## Requirement
Each record must be repeated exactly. None may be dropped.

··· Available data ···

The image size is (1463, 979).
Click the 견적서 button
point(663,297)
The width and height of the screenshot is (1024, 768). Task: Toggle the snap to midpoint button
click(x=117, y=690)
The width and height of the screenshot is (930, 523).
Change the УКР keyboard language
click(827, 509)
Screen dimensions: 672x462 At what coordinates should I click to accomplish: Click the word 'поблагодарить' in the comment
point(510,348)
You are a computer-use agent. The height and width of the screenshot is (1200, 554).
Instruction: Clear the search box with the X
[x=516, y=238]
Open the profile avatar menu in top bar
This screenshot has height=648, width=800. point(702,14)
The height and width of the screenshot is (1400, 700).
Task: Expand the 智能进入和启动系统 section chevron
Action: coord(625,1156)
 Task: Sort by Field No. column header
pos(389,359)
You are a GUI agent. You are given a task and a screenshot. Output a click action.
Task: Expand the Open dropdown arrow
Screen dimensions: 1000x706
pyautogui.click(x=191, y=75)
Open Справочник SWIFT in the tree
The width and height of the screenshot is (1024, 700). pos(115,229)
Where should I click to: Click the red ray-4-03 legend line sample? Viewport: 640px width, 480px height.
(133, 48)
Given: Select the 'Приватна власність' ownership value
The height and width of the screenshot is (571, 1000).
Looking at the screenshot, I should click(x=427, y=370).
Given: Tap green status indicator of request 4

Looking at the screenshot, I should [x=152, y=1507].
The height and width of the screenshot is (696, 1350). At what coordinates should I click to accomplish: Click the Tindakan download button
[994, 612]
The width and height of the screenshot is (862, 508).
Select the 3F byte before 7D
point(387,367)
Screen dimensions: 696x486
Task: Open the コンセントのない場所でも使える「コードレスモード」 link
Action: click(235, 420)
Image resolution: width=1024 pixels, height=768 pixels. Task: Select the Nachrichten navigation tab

···

## Solution for this problem
The image size is (1463, 979).
Click the 견적서 button
point(663,297)
The width and height of the screenshot is (1024, 768). Task: Toggle the snap to midpoint button
click(x=117, y=690)
The width and height of the screenshot is (930, 523).
Change the УКР keyboard language
click(827, 509)
Screen dimensions: 672x462 At what coordinates should I click to accomplish: Click the word 'поблагодарить' in the comment
point(510,348)
You are a computer-use agent. The height and width of the screenshot is (1200, 554).
Instruction: Clear the search box with the X
[x=516, y=238]
Open the profile avatar menu in top bar
This screenshot has height=648, width=800. point(702,14)
The height and width of the screenshot is (1400, 700).
Task: Expand the 智能进入和启动系统 section chevron
Action: coord(625,1156)
 Task: Sort by Field No. column header
pos(389,359)
You are a GUI agent. You are given a task and a screenshot. Output a click action.
Task: Expand the Open dropdown arrow
Screen dimensions: 1000x706
pyautogui.click(x=191, y=75)
Open Справочник SWIFT in the tree
The width and height of the screenshot is (1024, 700). pos(115,229)
Where should I click to: Click the red ray-4-03 legend line sample? Viewport: 640px width, 480px height.
(133, 48)
Given: Select the 'Приватна власність' ownership value
The height and width of the screenshot is (571, 1000).
Looking at the screenshot, I should click(x=427, y=370).
Given: Tap green status indicator of request 4

Looking at the screenshot, I should [x=152, y=1507].
The height and width of the screenshot is (696, 1350). At what coordinates should I click to accomplish: Click the Tindakan download button
[994, 612]
The width and height of the screenshot is (862, 508).
Select the 3F byte before 7D
point(387,367)
Screen dimensions: 696x486
Task: Open the コンセントのない場所でも使える「コードレスモード」 link
Action: click(235, 420)
Image resolution: width=1024 pixels, height=768 pixels. Task: Select the Nachrichten navigation tab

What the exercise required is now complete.